__AUFGABE__: Fasse den Text über die Salzburger Festspiele in zwei Sätzen zusammen.

__VORLIEGENDER TEXT__:
• • •

17.07. – 31.08.2021.
EINE HUMANISTISCHE UTOPIE – Julian Nida-Rümelin wurde eingeladen, die Festrede der diesjährigen Salzburger Festspiele zu halten. Mit einem Plädoyer für einen pragmatischen Utopismus.
Als die Salzburger Festspiele aus der Taufe gehoben wurden, ging gerade der 1. Weltkrieg zu Ende. Unter dem Eindruck des Elends, das der „große Krieg“ mit sich gebracht hatte, sollte es ein Fest des Friedens werden. Nicht einmal zwei Jahrzehnte später hatten die Nazis beinahe ganz Europa in ihrem Würgegriff. Die Salzburger Festspiele mit eingeschlossen.

• • •

__VORLIEGENDE DATEN__:
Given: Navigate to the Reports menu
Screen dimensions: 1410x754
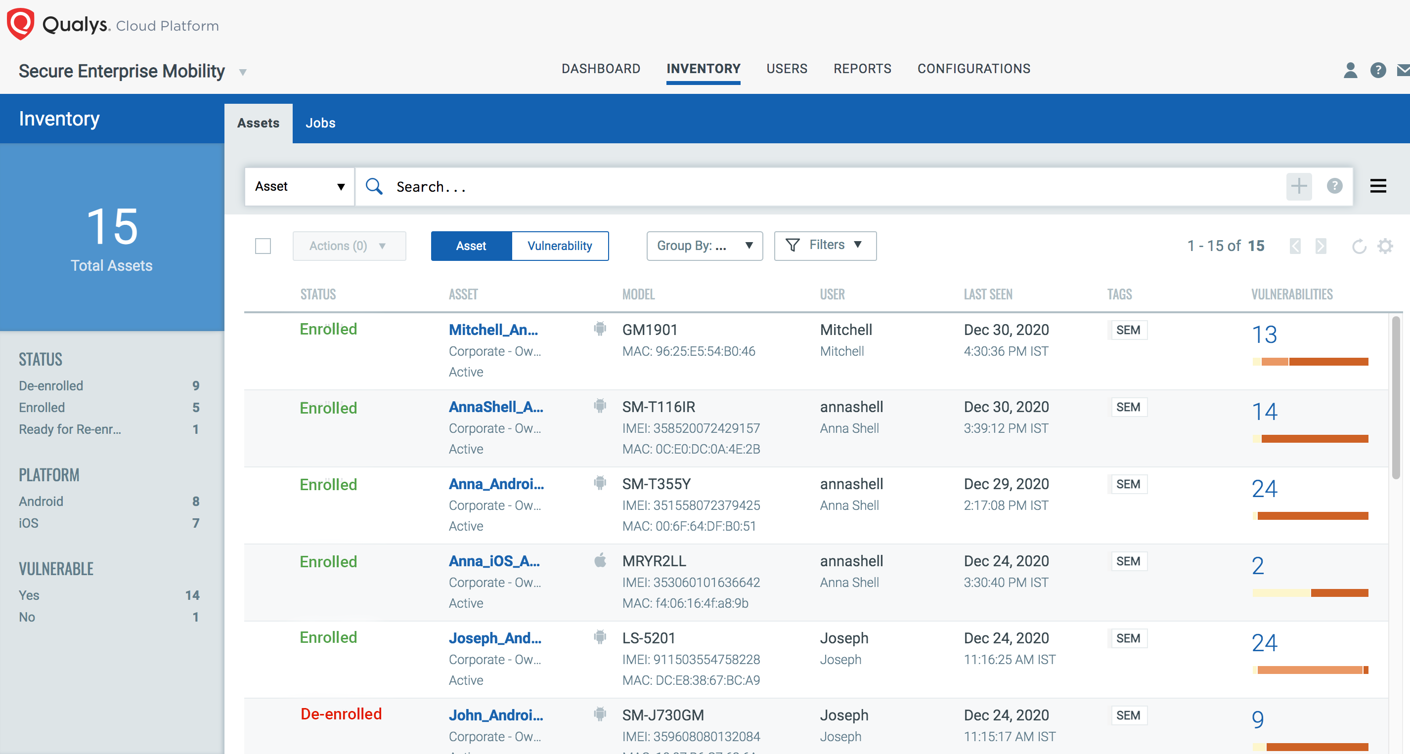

• • •

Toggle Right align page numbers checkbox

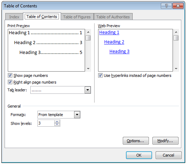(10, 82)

• • •

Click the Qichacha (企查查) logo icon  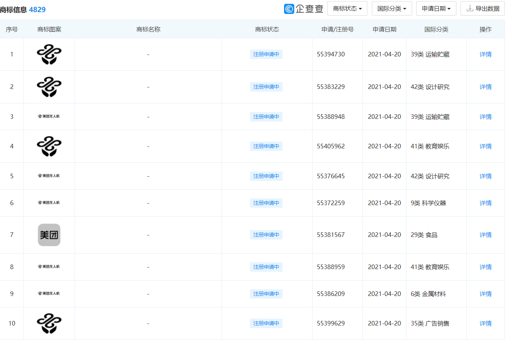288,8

• • •

__LÖSUNG__: Julian Nida-Rümelin wurde eingeladen, die Festrede der diesjährigen Salzburger Festspiele zu halten, und plädiert darin für einen pragmatischen Utopismus. Die Festspiele entstanden am Ende des Ersten Weltkriegs als Fest des Friedens, doch nicht einmal zwei Jahrzehnte später hatten die Nazis beinahe ganz Europa und auch die Festspiele in ihrem Würgegriff.